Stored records
▬▬▬▬▬▬▬▬▬▬

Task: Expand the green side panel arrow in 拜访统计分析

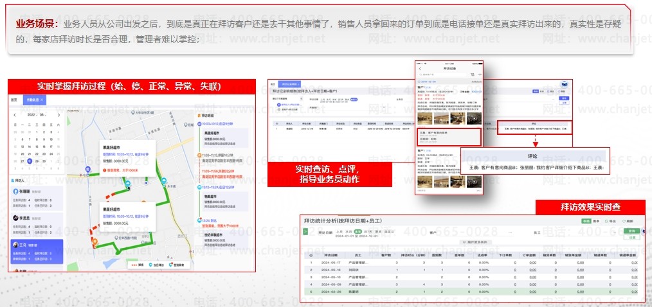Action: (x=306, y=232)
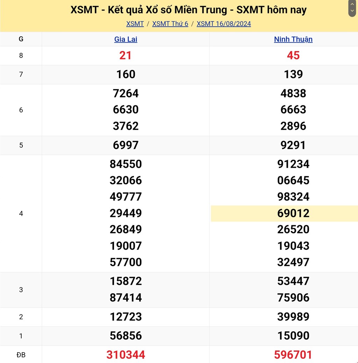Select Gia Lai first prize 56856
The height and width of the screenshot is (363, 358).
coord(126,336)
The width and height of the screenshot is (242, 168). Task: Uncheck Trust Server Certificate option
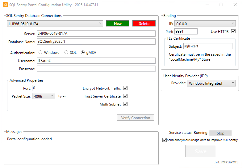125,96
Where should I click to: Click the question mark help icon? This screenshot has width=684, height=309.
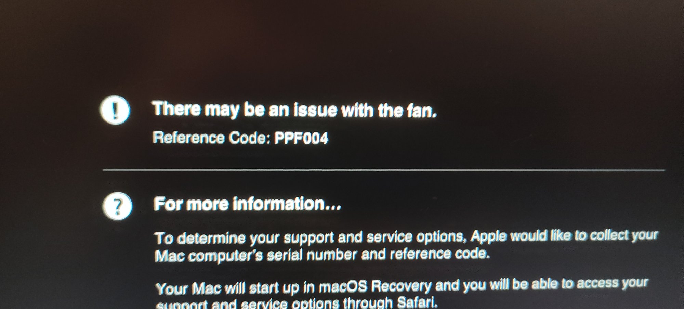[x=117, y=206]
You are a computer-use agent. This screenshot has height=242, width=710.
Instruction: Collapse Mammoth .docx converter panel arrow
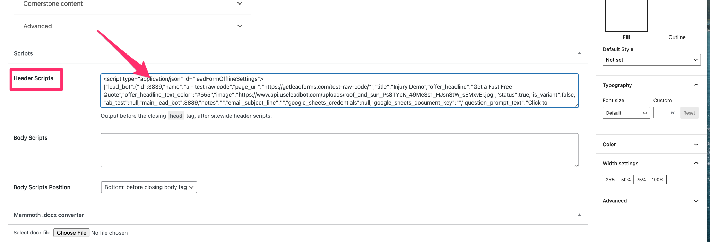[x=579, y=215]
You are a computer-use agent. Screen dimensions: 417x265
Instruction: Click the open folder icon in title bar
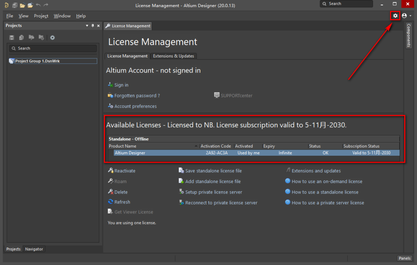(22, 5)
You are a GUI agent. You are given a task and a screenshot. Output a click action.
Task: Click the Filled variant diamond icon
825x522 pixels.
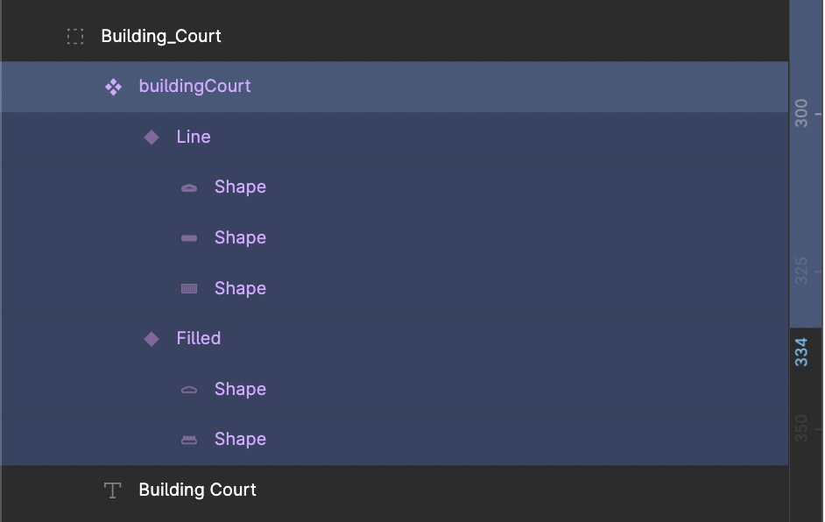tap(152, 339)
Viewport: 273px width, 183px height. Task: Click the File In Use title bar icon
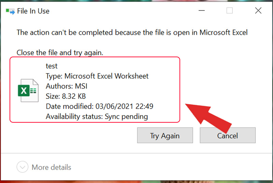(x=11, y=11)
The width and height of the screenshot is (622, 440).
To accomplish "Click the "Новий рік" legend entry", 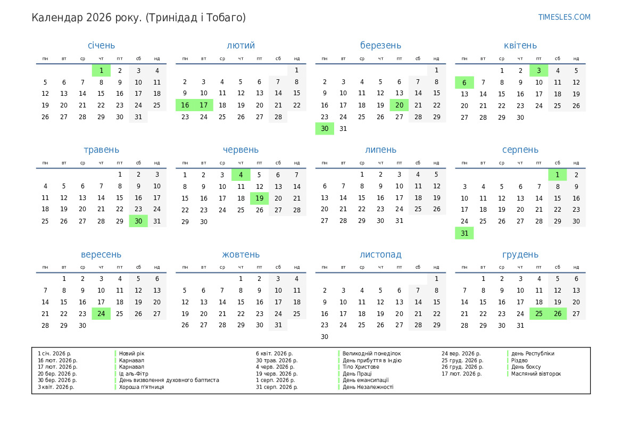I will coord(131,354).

▬▬▬▬▬▬▬▬▬▬

● **Work instruction**
Each line containing the word "agent" needs to be copied from the data above.

● **Answer to the problem**
You are a computer-use agent. This screenshot has height=242, width=710.
You are a computer-use agent. Screen dimensions: 417x265
You are a GUI agent. You are given a task and a screenshot. Output a click action.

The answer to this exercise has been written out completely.